Tristezza, una parola così semplice ma così intensa, sorrise malinconico al suo sapore. Si passò una mano tra i capelli con una smorfia di inquietudine, sospirando come in procinto di un pianto mentre stritolò le ciocche tra le dita e corrugò le sopracciglia, con i denti serrati. Si strinse nelle spalle, tirando nei polmoni l'aria e restando immobile, chino con la schiena, e gli occhi che esaminavano il pavimento ombroso. Quel silenzio, quella voglia di non esistere, di morire... Oh, perché? Perché tutto quello?, alzò il capo, trattenendo il respiro con uno sguardo angosciato e sciupato da quei sentimenti negativi, con al centro della mente l'idea di quel 'padre', di quell'essere; sillabe che continuava a pronunciare con odio e rancore, anche se solo nella testa. Doveva morire, doveva morire..., pensò piano, quasi senza forze; senza capire se intendesse quell'uomo, o se stesso. E tornò a chinare il capo, osservando le piastrelle con le sue palpebre sottili, ma reclinò il capo, irrigidendosi di colpo nel vedere gocce salate spargersi sul terreno.
-Ohi.-
Sentì dei passi dopo quella parola e si asciugò in fretta le lacrime con il dorso del braccio, lasciando tintinnare il bracciale al polso, dalle strisce rosse e bianche, e che produsse un dolce ticchettio che udì solo lui; e alzò il capo, notando poi che si trattasse di Marco; della persona che aveva tanto atteso con enfasi; e che si stava avvicinando a lui, e così chinò maggiormente le ciocche sugli occhi.
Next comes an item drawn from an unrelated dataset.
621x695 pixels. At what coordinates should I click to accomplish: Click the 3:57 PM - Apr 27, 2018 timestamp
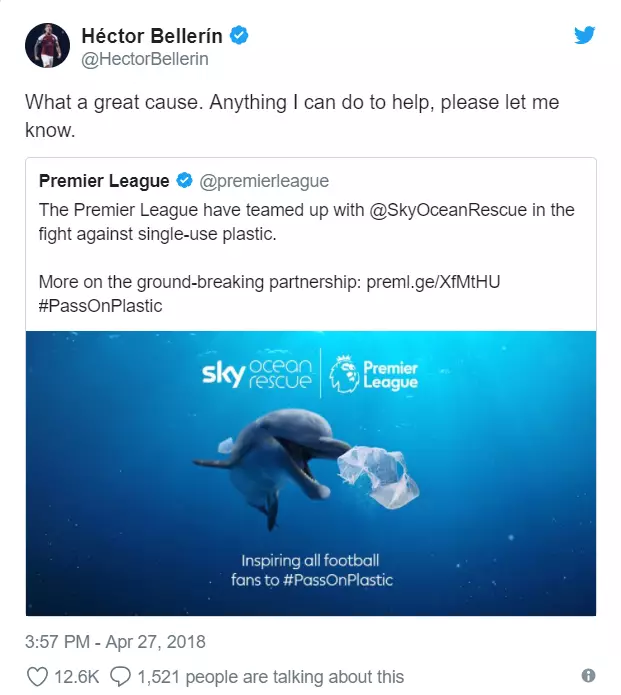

-Ciao.- sorrise lievemente, rallegrandosi a quella vista, un po' offuscata dal luccichio del pianto negli occhi e dai suoi capelli; ma era sempre sublime per essi poterlo ammirare. -Posso offrirti qualcosa?-
-No, tranquillo. Io per oggi ho finito, posso passare del tempo con te, se vuoi.- lo raggiunse, sedendosi accanto a lui con un sorriso, anche se lievemente preoccupato da quelle pupille arrossate e provate, così restò in silenzio il tempo che gli sembrò più adeguato prima di chiedere:
-Tutto bene?-
-Adesso sì. Cioè...- arrossì di colpo, imbarazzato dalla verità appena confessata, non volendo che Marco sapesse fosse lui il motivo di quella felicità ritrovata, e che ancora gli dava un senso strano in gola ad averla riavuta solo con la sua presenza.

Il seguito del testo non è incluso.